§ Selected passage:
= = = = =

Posted On January 24, 2018 by Print This Post

Telling the Future – by Veronica Scott

 RU Contributor Veronica Scott returns with her first post for 2018. 

[NOTE from Veronica Scott: This blog post first appeared on the SFR Brigade blog in early December 2017. I’ve added a bit more content.]

Wouldn’t it be nice to be able to look into the future and know what the hot trends were going to be in the scifi romance field? Especially if you were trying to write to market?

I do a New Releases report every week on my blog, and have been doing it for well over a year now, and through that lens I can kind of see the trends as they develop, if not in advance. Because of the sheer volume of new releases I look at in three genres every week – SFR, PNR and FantasyR – and the many sources I use (including authors sending me information) I do get a feel for what may be ‘hot’ soon. Reverse harem stories for one. I’ve been seeing a gradual increase in the number of them across all genres and in fact just interviewed some RH authors for my USA Today Happy Ever After platform. Definitely a growing favorite with a lot of readers, in all genres.

Dragon shifters – I saw that one coming and sure enough, every week I have more and more dragon-themed stories. There are certain authors I watch (my little trade secret) and I have no idea how they figure it out, but if one of them suddenly starts releasing novels with a purple penguin shifter hero (to be ridiculous), I’ll know that’s the next hot place to be if you’re trying to write to market. In all honesty, I think the dragon craze may have been helped by the popularity of the character Daenarys Targaryen, Mother of Dragons in the ‘Game of Thrones’ TV series. Always a good idea to pay heed to what’s being presented and getting a lot of buzz in the movies and on TV.

And of course some titles capture more than one trend, as with Kidnapped by the Dragon Harem from Savannah Skye.

I’m also seeing something of a spike in gryphons (or griffins) and phoenix shifters showing up in scifi romance, but not as strongly as dragons.

Time travel is on a slight uptick…hello, ‘Outlander’….and probably also due to many really well done historical programs which are piquing reader interest in past times. It is interesting to note how many time traveling ladies seem to be going to a destination in Scotland, however.

Alien abduction romance of all levels of sexiness will undoubtedly continue its popularity in 2018…interstellar or intergalactic mail order brides are also a constant favorite and somewhat similar to the abduction trope.

I’m seeing a new trend right now, of using the standard tropes from category romance – secret babies, billionaires, stepbrothers, fake fiancées and on and on – and just moving them bodily over to the SFR and PNR genres. Just based on the title alone, my ‘favorite’ in this trend so far was Alien Prince’s Pregnant Fake Fiancée by Desiree Hunt. Although Eve Langlais’s title Propositioned by the Billionaire Moose was also a good one, very attention getting.

I hear whispers that cozy SFR will be next and when you figure that formula out, let me know because I want to write something that can have one of those adorable cozy covers! I do think the Ilona Andrews Innkeeper series could almost fall into this category. It’ll be interesting to see how ‘cozy’ gets redefined for scifi romance if it happens.

= = = = =

§ Required work:
a: Please summarize the post on scifi romance trends in two sentences.
b: List the standard category romance tropes that the post on scifi romance trends names as being moved over to the SFR and PNR genres.
The rows after this post have nothing to do with it.

§ Data extracts:
= = = = =

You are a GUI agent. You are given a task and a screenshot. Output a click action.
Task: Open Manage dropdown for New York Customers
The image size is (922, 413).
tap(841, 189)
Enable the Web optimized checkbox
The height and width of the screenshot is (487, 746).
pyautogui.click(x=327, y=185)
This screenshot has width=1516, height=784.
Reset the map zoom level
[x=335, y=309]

= = = = =

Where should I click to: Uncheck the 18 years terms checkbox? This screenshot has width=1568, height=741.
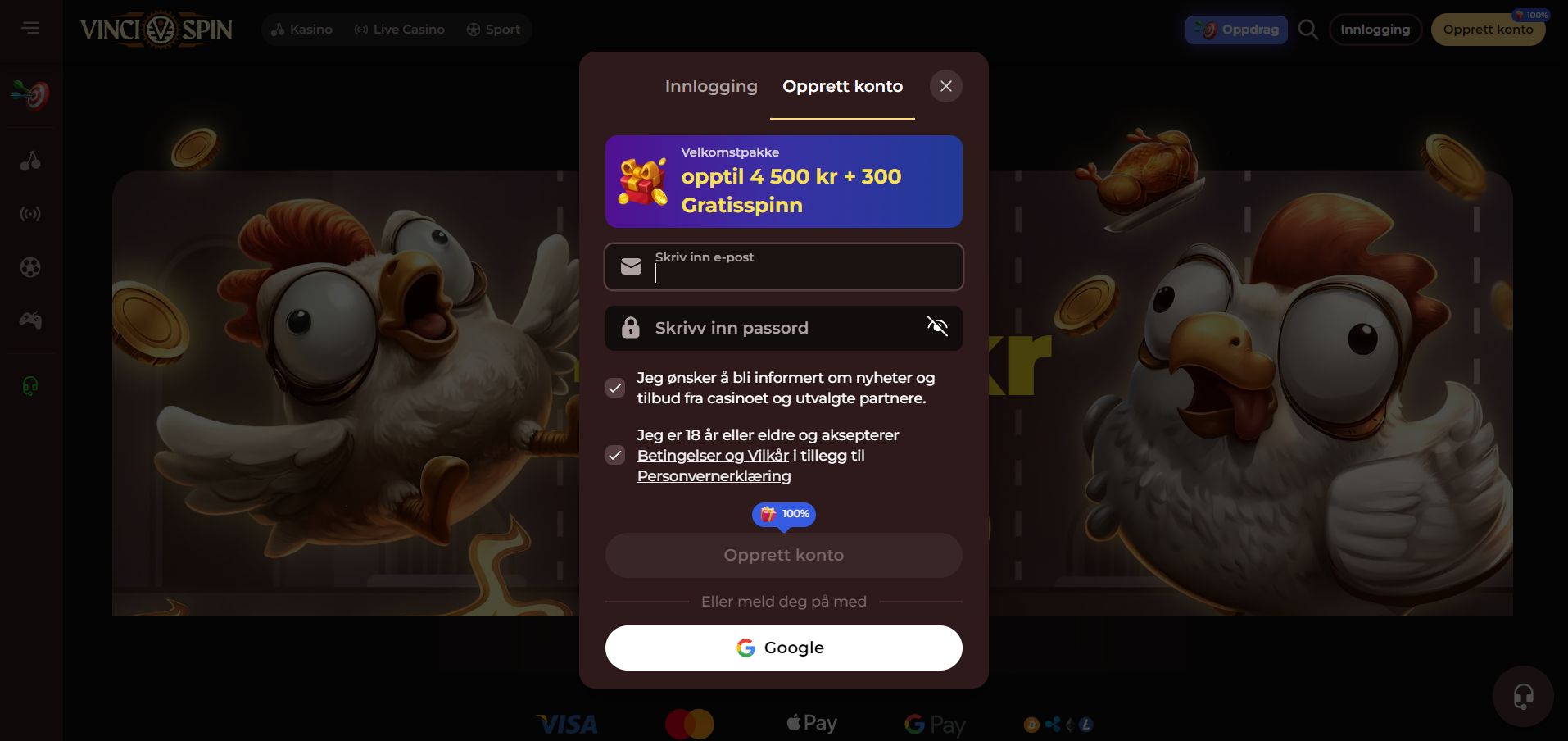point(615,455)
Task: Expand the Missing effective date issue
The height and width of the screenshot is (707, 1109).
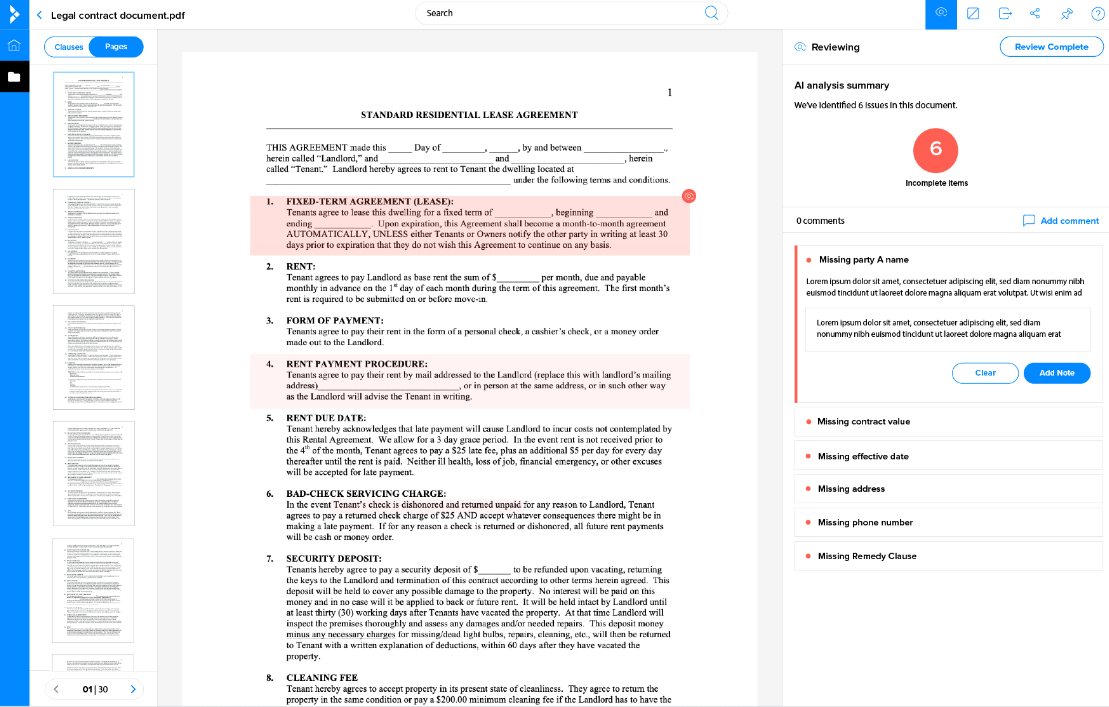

= = = = =

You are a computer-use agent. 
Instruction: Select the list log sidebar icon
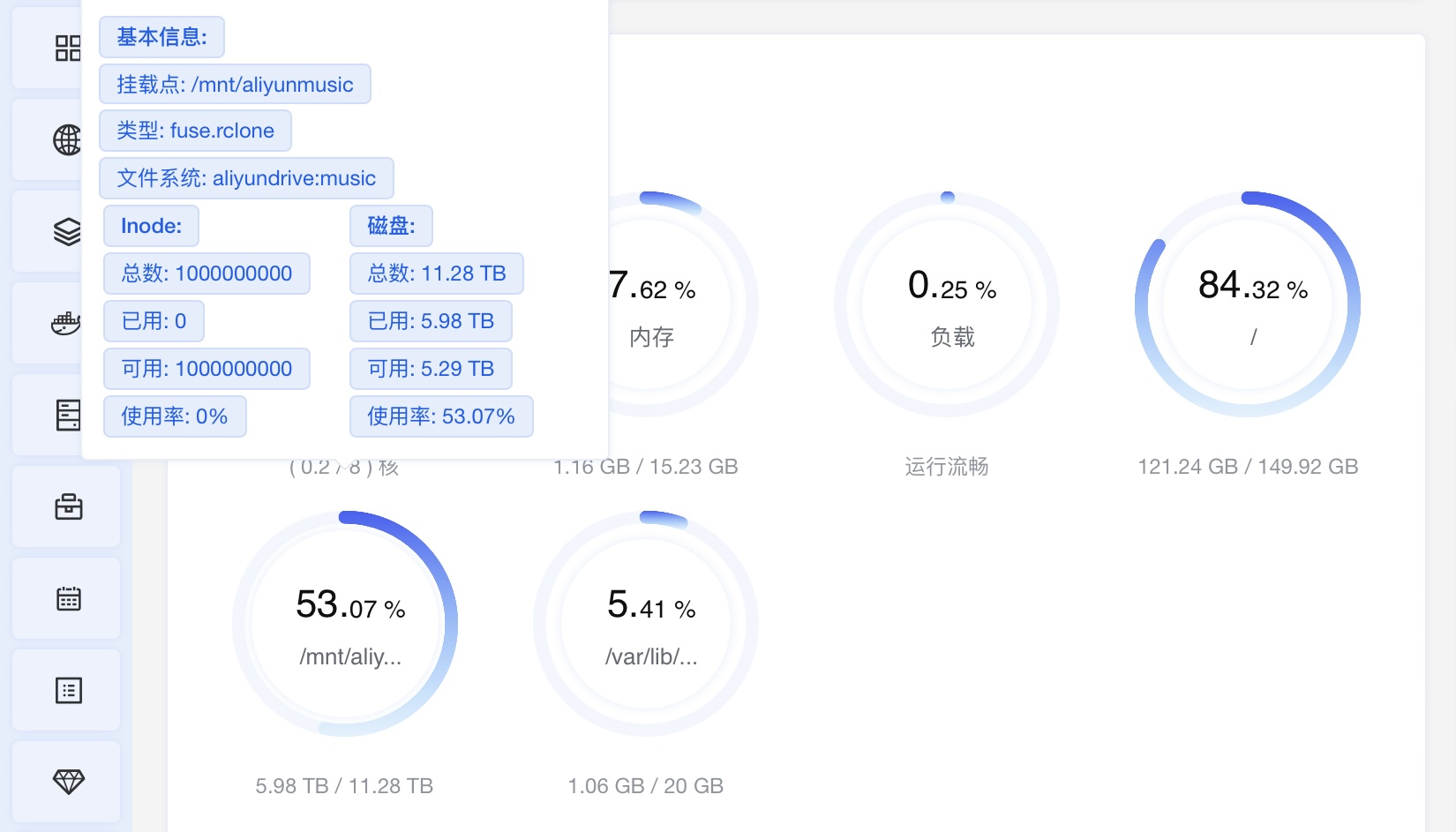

= = = = =

§ Solutions below:
a: Drawing on a weekly New Releases report covering SFR, PNR and FantasyR, the writer sees reverse harem stories and dragon shifters growing in popularity, along with smaller rises in gryphon and phoenix shifters and time travel. Alien abduction and mail order bride romances remain favorites, category romance tropes are being moved into SFR and PNR, and cozy SFR is rumored to be next.

b:
- secret babies
- billionaires
- stepbrothers
- fake fiancées